____ Texte
La mairie et son parvis grisâtre sont au cœur des attentions. (photo JFG / Rue89 Strasbourg)

Pour Hélène Hollederer, « ce sont surtout les journalistes qui m’en parlent. La priorité est d’augmenter la cadence de bus L6. » Elle imagine néanmoins un tracé par la route de Bischwiller qui desservirait différents points d’intérêt, le futur quartier Fischer, le centre, le Pixel museum quitte à zigzaguer dans les rues. Surtout, il devrait passer par la gare de Bischheim-Schiltigheim « qui doit devenir un pôle multi-modal, avec bureaux, vélos, passerelles si on veut que la SNCF y augmente ses cadences. »

Mais qui tranchera ce débat ? Schiltigheim envoie 7 élus au conseil de l’Eurométropole, compétent sur les transports urbains et qui compte 100 élus, dont 50 Strasbourgeois.

« Un tramway à Schiltigheim ne désature pas le nœud de l’Homme de fer. C’est faire un cadeau aux Schilickois, moi j’ai envie de faciliter la vie aux Strasbourgeois », balaie par exemple à ce sujet Jean-Philippe Vetter (LR), finalement sur une ligne compatible avec celle du candidat de sa famille politique.

« Je préfère le tracé vers la gare, mais je préfère un tram avenue des Vosges que pas de tram », résume pour sa part Danielle Dambach. Hélène Hollederer pense au contraire que « les Schilickois veulent aller à Strasbourg, pas à la gare ». Elle est en désaccord avec le candidat strasbourgeois de son parti, Alain Fontanel. Ces positions augurent de longues tractations avec les 33 communes dans le mandat à venir…

L’inconnue des listes citoyennes

D’habitude à Schiltigheim une liste citoyenne joue le trouble-fête. Cette fois, il y en a même deux. Francis Guyot, un ancien agent pendant 42 ans de la municipalité, promet plus de « sécurité et de sûreté, pour nos enfants, pour nos aînés » avec « une vraie police municipale ».
________
____ Données
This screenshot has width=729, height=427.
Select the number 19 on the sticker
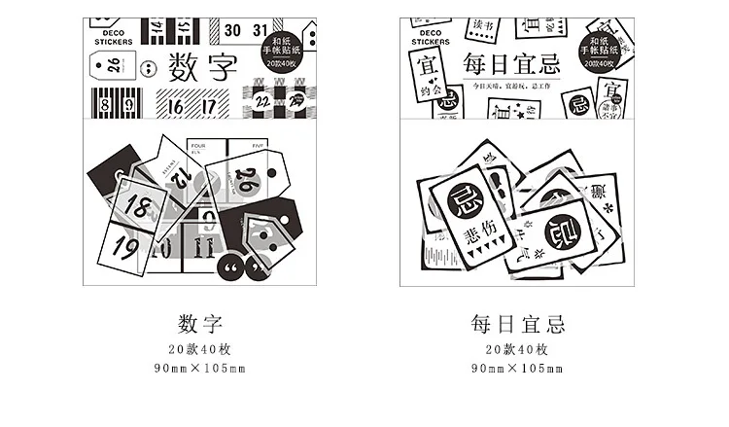click(125, 247)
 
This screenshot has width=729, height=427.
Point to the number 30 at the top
click(231, 29)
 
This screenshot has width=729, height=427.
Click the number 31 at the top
click(259, 29)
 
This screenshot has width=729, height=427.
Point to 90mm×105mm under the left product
click(201, 369)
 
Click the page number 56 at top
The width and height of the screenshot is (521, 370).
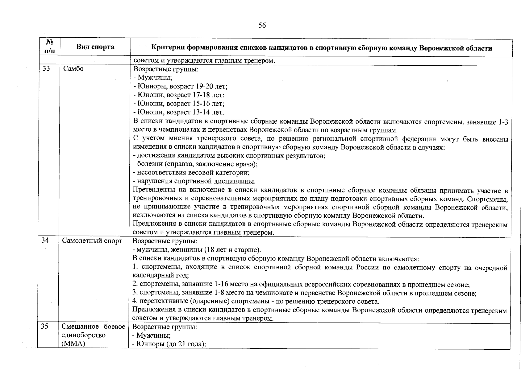click(x=262, y=25)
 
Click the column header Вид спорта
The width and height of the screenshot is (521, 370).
click(x=95, y=47)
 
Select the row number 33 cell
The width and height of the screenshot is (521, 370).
click(x=46, y=69)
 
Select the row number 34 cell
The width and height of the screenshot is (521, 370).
click(x=45, y=240)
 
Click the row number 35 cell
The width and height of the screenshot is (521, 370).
click(x=45, y=326)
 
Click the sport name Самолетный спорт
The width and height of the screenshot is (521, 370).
click(x=92, y=241)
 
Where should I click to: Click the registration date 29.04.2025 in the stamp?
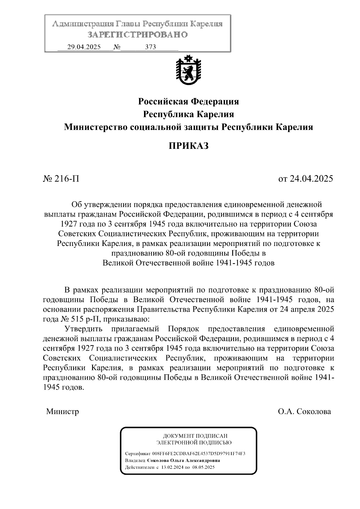(x=84, y=47)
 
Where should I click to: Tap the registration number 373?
(x=150, y=47)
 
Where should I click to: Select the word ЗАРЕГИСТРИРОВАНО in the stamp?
(x=137, y=35)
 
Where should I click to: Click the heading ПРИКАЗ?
(x=188, y=146)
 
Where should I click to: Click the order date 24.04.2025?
(x=311, y=179)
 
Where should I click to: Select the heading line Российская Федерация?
(x=188, y=102)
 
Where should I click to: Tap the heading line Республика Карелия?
(x=188, y=114)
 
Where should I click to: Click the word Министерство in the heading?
(x=96, y=127)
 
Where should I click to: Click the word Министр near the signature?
(x=63, y=412)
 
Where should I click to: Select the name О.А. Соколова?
(x=304, y=412)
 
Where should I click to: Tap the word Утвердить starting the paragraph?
(x=83, y=329)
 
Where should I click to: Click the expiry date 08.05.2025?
(x=203, y=467)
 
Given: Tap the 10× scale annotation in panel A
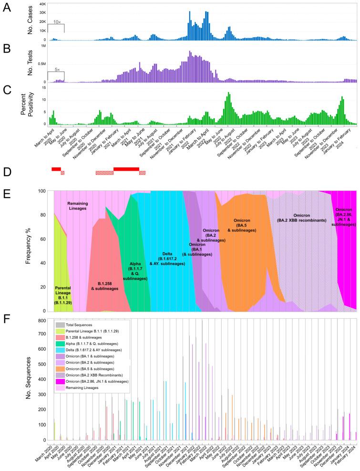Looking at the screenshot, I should pyautogui.click(x=56, y=22).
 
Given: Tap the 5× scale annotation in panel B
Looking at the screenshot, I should pyautogui.click(x=56, y=70).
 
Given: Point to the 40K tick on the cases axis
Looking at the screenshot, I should pyautogui.click(x=42, y=4).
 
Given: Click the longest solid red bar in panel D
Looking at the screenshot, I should pyautogui.click(x=126, y=168).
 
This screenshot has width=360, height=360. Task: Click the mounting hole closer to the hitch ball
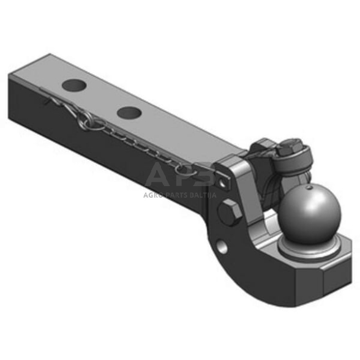point(129,112)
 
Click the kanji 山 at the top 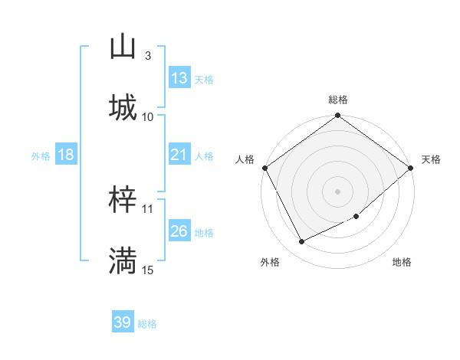pyautogui.click(x=123, y=46)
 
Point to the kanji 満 pyautogui.click(x=123, y=260)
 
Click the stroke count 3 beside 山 pyautogui.click(x=147, y=56)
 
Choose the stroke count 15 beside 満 pyautogui.click(x=148, y=270)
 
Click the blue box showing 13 pyautogui.click(x=179, y=78)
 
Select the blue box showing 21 pyautogui.click(x=179, y=155)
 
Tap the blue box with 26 pyautogui.click(x=179, y=231)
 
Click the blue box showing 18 pyautogui.click(x=65, y=155)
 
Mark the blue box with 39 pyautogui.click(x=122, y=322)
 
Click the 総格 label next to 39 pyautogui.click(x=147, y=324)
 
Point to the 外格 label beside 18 pyautogui.click(x=41, y=156)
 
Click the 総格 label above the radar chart pyautogui.click(x=338, y=100)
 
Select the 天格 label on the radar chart pyautogui.click(x=431, y=159)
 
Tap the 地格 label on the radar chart pyautogui.click(x=402, y=262)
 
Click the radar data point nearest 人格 pyautogui.click(x=264, y=168)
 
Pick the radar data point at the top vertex pyautogui.click(x=337, y=116)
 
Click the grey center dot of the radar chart pyautogui.click(x=337, y=191)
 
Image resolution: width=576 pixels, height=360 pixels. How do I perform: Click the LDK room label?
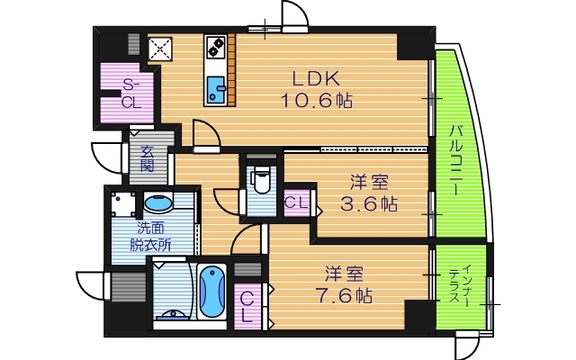316,78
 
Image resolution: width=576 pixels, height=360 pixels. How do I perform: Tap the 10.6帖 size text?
317,100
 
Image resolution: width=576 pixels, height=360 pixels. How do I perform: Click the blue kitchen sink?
216,90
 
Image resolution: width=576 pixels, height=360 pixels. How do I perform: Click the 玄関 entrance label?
148,158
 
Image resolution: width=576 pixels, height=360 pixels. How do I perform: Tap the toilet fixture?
261,179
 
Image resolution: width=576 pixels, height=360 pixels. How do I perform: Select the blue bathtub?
212,292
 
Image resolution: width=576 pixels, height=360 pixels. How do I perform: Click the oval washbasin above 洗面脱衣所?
158,203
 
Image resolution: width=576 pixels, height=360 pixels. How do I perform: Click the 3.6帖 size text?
368,204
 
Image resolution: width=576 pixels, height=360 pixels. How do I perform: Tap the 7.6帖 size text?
344,294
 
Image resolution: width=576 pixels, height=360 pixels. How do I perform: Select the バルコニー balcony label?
457,160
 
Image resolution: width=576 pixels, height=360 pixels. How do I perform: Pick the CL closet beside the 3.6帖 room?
296,202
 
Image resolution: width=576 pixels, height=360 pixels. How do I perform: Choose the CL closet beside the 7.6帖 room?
248,306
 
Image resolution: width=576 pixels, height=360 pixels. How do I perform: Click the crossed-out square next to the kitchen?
160,49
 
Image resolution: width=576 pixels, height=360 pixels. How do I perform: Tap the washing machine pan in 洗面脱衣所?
123,204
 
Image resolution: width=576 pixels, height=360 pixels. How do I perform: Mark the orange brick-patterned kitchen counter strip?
231,69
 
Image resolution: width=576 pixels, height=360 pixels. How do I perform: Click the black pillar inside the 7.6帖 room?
419,314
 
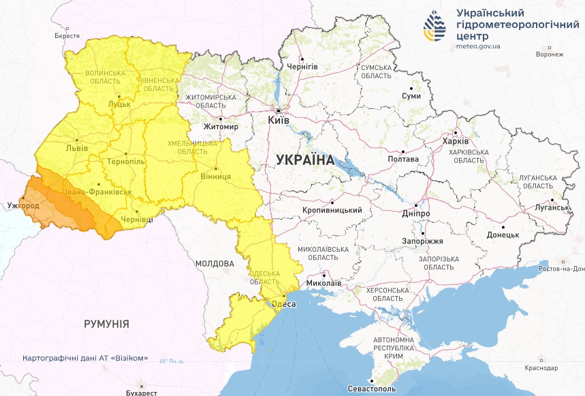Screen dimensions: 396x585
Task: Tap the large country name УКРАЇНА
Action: [x=305, y=160]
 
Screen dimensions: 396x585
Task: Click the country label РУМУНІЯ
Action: [x=106, y=324]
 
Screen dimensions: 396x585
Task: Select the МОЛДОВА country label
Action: [x=215, y=263]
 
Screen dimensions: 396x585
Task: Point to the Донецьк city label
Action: [x=503, y=234]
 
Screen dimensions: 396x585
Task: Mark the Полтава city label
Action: [x=402, y=159]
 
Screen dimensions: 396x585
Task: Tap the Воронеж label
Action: [x=550, y=54]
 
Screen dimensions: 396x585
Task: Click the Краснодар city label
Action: [x=541, y=368]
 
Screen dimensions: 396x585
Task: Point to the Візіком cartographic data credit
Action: [x=85, y=358]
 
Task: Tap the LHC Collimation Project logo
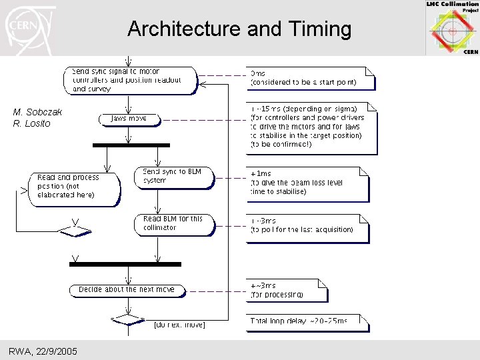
________
→ **Consigne A**:
Recopiez le passage du texte allant de « Mais qui tranchera » à « sa famille politique. ».
→ **Consigne B**:
D'après le texte, pourquoi Jean-Philippe Vetter écarte-t-il l'idée d'un tramway à Schiltigheim ? Répondez en une à trois phrases.
Les données jointes ne servent à rien ici.

→ **Réponse attendue A**:
Mais qui tranchera ce débat ? Schiltigheim envoie 7 élus au conseil de l’Eurométropole, compétent sur les transports urbains et qui compte 100 élus, dont 50 Strasbourgeois.

« Un tramway à Schiltigheim ne désature pas le nœud de l’Homme de fer. C’est faire un cadeau aux Schilickois, moi j’ai envie de faciliter la vie aux Strasbourgeois », balaie par exemple à ce sujet Jean-Philippe Vetter (LR), finalement sur une ligne compatible avec celle du candidat de sa famille politique.

→ **Réponse attendue B**:
Selon lui, un tramway à Schiltigheim ne désature pas le nœud de l'Homme de fer. Il y voit un cadeau fait aux Schilickois, alors que lui veut faciliter la vie aux Strasbourgeois.